Elle montre également en détail comment les Tutsi ont été victimes d'actes de violence meurtriers de 1990 à 1993. Les résultats de cette étude montrent qu'à partir de 1990, lorsque le FPR-Inkotanyi a lancé la guerre de libération, de nombreux Tutsi dans les communes de l'ancienne préfecture de Cyangugu ont été arrêtés et détenus sur les allégations d'être complices du FPR-Inkotanyi. Cette étude, établit les victimes de ces arrestations dans chaque commune et celles impliquées dans les arrestations. Outre les arrestations, l'étude montre comment les familles dont les enfants ne vivaient pas chez eux ont été torturées sur la base d'allégations selon lesquelles elles auraient envoyé leurs enfants au FPR.
Cette étude montre comment la violence contre les Tutsi s'est intensifiée après le meurtre de Martin Bucyana, président national de la CDR, le 22 février 1994, où les Impuzamugambi de la CDR ont percuté les Tutsi, les ont tués, ont brûlé leurs maisons, ont pillé leurs biens; les survivants ont fui vers la paroisse de la cathédrale de Cyangugu. Depuis lors, les actes de violence et les assassinats de Tutsi se sont poursuivis de telle sorte qu'en 1994, la panique avait été créée et la propagande anti-tutsie implantée chez les citoyens de manière que plus tard, les populations civiles que les Tutsi étaient ennemis du pays.
En février 1973, des étudiants tutsis ont été limogés dans des établissements d'enseignement supérieur et secondaire à travers le pays. Certains d'entre eux ont abandonné leurs études tandis que d'autres ont essayé de trouver un moyen de poursuivre leurs études à l'étranger dans le pays en refuge.
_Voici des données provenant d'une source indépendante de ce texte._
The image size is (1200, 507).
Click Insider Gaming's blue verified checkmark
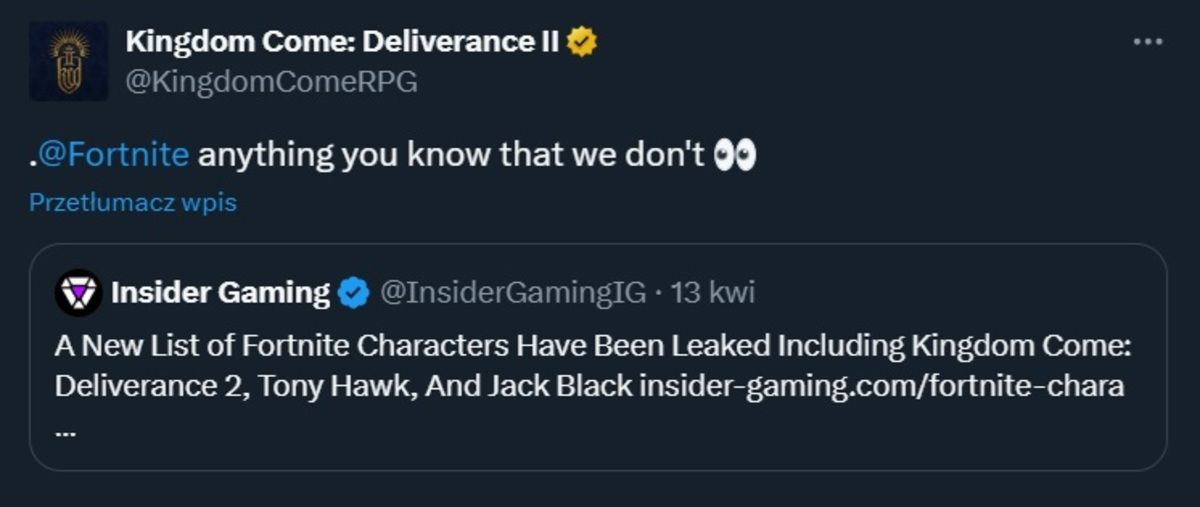351,293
Dans ce livre de témoignages, les témoins réitèrent les principales causes du limogeage des étudiants en 1973, notamment la haine contre les Tutsi, qui avait été prêchée depuis des années, le projet de poursuivre la soi-disant révolution du PARMEHUTU, la culture de l'impunité et la détérioration des relations entre les gouvernements de Rwanda et Burundi entre autres.
Dans son allocution à la clôture du lancement, le Dr Jean Damascène Bizimana, secrétaire exécutif de la CNLG, a déclaré que l'écriture de l'histoire du génocide contre les Tutsi dans chaque province, est un moyen d'établir la particularité du génocide dans chacune et un moyen puissant de faire taire ces qui essaient de nier les faits ou de minimiser le génocide contre les Tusi.